[Requirement] Print each line of the listing below verbatim, from the first line through the last.

(Rows of pointing data)
------------
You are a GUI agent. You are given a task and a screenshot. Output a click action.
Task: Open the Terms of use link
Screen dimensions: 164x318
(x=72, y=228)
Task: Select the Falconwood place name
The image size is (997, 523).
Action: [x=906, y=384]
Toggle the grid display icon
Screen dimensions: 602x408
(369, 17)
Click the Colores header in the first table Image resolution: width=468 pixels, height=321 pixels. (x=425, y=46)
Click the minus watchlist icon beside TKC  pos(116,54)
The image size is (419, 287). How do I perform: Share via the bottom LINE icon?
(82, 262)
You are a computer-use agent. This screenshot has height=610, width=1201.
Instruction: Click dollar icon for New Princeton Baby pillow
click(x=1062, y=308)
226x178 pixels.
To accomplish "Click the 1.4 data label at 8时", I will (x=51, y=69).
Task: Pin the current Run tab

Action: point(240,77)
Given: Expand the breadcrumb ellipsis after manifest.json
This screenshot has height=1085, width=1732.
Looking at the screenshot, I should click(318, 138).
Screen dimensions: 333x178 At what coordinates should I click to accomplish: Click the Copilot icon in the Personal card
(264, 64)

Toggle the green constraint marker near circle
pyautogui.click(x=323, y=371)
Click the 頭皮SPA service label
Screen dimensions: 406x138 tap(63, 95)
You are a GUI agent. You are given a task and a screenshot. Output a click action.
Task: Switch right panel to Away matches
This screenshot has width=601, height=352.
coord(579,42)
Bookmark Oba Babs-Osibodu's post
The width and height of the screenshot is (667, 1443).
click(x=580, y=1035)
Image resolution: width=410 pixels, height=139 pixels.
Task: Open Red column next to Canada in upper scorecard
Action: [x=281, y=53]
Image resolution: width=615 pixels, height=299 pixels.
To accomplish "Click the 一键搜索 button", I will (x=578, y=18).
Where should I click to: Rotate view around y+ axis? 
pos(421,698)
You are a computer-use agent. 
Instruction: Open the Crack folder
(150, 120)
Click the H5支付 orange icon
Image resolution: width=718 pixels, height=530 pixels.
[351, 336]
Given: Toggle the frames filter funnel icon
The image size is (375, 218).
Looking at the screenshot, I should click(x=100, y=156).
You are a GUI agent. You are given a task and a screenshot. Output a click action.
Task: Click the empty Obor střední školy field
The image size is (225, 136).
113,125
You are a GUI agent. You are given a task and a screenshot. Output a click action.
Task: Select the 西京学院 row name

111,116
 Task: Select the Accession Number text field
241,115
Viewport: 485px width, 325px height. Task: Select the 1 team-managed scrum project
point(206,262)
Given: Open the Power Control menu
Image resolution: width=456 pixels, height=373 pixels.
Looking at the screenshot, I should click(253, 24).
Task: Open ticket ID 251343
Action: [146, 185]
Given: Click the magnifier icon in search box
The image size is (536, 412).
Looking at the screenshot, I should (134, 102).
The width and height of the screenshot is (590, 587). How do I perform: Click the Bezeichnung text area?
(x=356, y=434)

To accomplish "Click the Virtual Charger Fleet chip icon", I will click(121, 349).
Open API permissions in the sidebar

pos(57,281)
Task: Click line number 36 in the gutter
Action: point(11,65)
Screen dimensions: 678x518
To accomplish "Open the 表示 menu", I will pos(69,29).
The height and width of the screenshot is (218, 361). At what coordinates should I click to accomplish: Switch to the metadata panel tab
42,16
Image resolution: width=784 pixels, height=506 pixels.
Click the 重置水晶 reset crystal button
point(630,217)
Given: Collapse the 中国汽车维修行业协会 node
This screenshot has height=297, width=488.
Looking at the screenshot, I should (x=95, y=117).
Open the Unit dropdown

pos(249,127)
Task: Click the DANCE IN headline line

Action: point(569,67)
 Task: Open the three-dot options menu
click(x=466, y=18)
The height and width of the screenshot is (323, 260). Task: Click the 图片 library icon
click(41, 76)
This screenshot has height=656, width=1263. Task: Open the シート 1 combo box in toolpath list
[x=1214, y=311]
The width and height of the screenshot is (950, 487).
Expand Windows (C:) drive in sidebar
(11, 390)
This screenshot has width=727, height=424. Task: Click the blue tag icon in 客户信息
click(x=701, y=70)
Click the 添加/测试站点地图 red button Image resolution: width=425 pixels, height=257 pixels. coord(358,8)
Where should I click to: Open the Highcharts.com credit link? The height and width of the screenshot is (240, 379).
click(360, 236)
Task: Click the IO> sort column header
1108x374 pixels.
------------
[Output for this task]
You are a GUI agent. You are given a task and a screenshot. Output a click action.
Task: Open the Terms of use link
Screen dimensions: 164x318
(x=72, y=228)
Task: Select the Falconwood place name
The image size is (997, 523).
Action: [x=906, y=384]
Toggle the grid display icon
Screen dimensions: 602x408
(369, 17)
Click the Colores header in the first table Image resolution: width=468 pixels, height=321 pixels. (x=425, y=46)
Click the minus watchlist icon beside TKC  pos(116,54)
The image size is (419, 287). How do I perform: Share via the bottom LINE icon?
(82, 262)
You are a computer-use agent. This screenshot has height=610, width=1201.
Instruction: Click dollar icon for New Princeton Baby pillow
click(x=1062, y=308)
226x178 pixels.
To accomplish "Click the 1.4 data label at 8时", I will (x=51, y=69).
Task: Pin the current Run tab

Action: point(240,77)
Given: Expand the breadcrumb ellipsis after manifest.json
This screenshot has height=1085, width=1732.
Looking at the screenshot, I should click(318, 138).
Screen dimensions: 333x178 At what coordinates should I click to accomplish: Click the Copilot icon in the Personal card
(264, 64)

Toggle the green constraint marker near circle
pyautogui.click(x=323, y=371)
Click the 頭皮SPA service label
Screen dimensions: 406x138 tap(63, 95)
You are a GUI agent. You are given a task and a screenshot. Output a click action.
Task: Switch right panel to Away matches
This screenshot has width=601, height=352.
coord(579,42)
Bookmark Oba Babs-Osibodu's post
The width and height of the screenshot is (667, 1443).
click(x=580, y=1035)
Image resolution: width=410 pixels, height=139 pixels.
Task: Open Red column next to Canada in upper scorecard
Action: [x=281, y=53]
Image resolution: width=615 pixels, height=299 pixels.
To accomplish "Click the 一键搜索 button", I will (x=578, y=18).
Where should I click to: Rotate view around y+ axis? 
pos(421,698)
You are a computer-use agent. 
Instruction: Open the Crack folder
(150, 120)
Click the H5支付 orange icon
Image resolution: width=718 pixels, height=530 pixels.
[351, 336]
Given: Toggle the frames filter funnel icon
The image size is (375, 218).
Looking at the screenshot, I should click(x=100, y=156).
You are a GUI agent. You are given a task and a screenshot. Output a click action.
Task: Click the empty Obor střední školy field
The image size is (225, 136).
113,125
You are a GUI agent. You are given a task and a screenshot. Output a click action.
Task: Select the 西京学院 row name

111,116
 Task: Select the Accession Number text field
241,115
Viewport: 485px width, 325px height. Task: Select the 1 team-managed scrum project
point(206,262)
Given: Open the Power Control menu
Image resolution: width=456 pixels, height=373 pixels.
Looking at the screenshot, I should click(253, 24).
Task: Open ticket ID 251343
Action: [146, 185]
Given: Click the magnifier icon in search box
The image size is (536, 412).
Looking at the screenshot, I should (134, 102).
The width and height of the screenshot is (590, 587). How do I perform: Click the Bezeichnung text area?
(x=356, y=434)

To accomplish "Click the Virtual Charger Fleet chip icon", I will click(121, 349).
Open API permissions in the sidebar

pos(57,281)
Task: Click line number 36 in the gutter
Action: point(11,65)
Screen dimensions: 678x518
To accomplish "Open the 表示 menu", I will pos(69,29).
The height and width of the screenshot is (218, 361). At what coordinates should I click to accomplish: Switch to the metadata panel tab
42,16
Image resolution: width=784 pixels, height=506 pixels.
Click the 重置水晶 reset crystal button
point(630,217)
Given: Collapse the 中国汽车维修行业协会 node
This screenshot has height=297, width=488.
Looking at the screenshot, I should (x=95, y=117).
Open the Unit dropdown

pos(249,127)
Task: Click the DANCE IN headline line

Action: point(569,67)
 Task: Open the three-dot options menu
click(x=466, y=18)
The height and width of the screenshot is (323, 260). Task: Click the 图片 library icon
click(41, 76)
This screenshot has height=656, width=1263. Task: Open the シート 1 combo box in toolpath list
[x=1214, y=311]
The width and height of the screenshot is (950, 487).
Expand Windows (C:) drive in sidebar
(11, 390)
This screenshot has width=727, height=424. Task: Click the blue tag icon in 客户信息
click(x=701, y=70)
Click the 添加/测试站点地图 red button Image resolution: width=425 pixels, height=257 pixels. coord(358,8)
Where should I click to: Open the Highcharts.com credit link? The height and width of the screenshot is (240, 379).
click(360, 236)
Task: Click the IO> sort column header
1108x374 pixels.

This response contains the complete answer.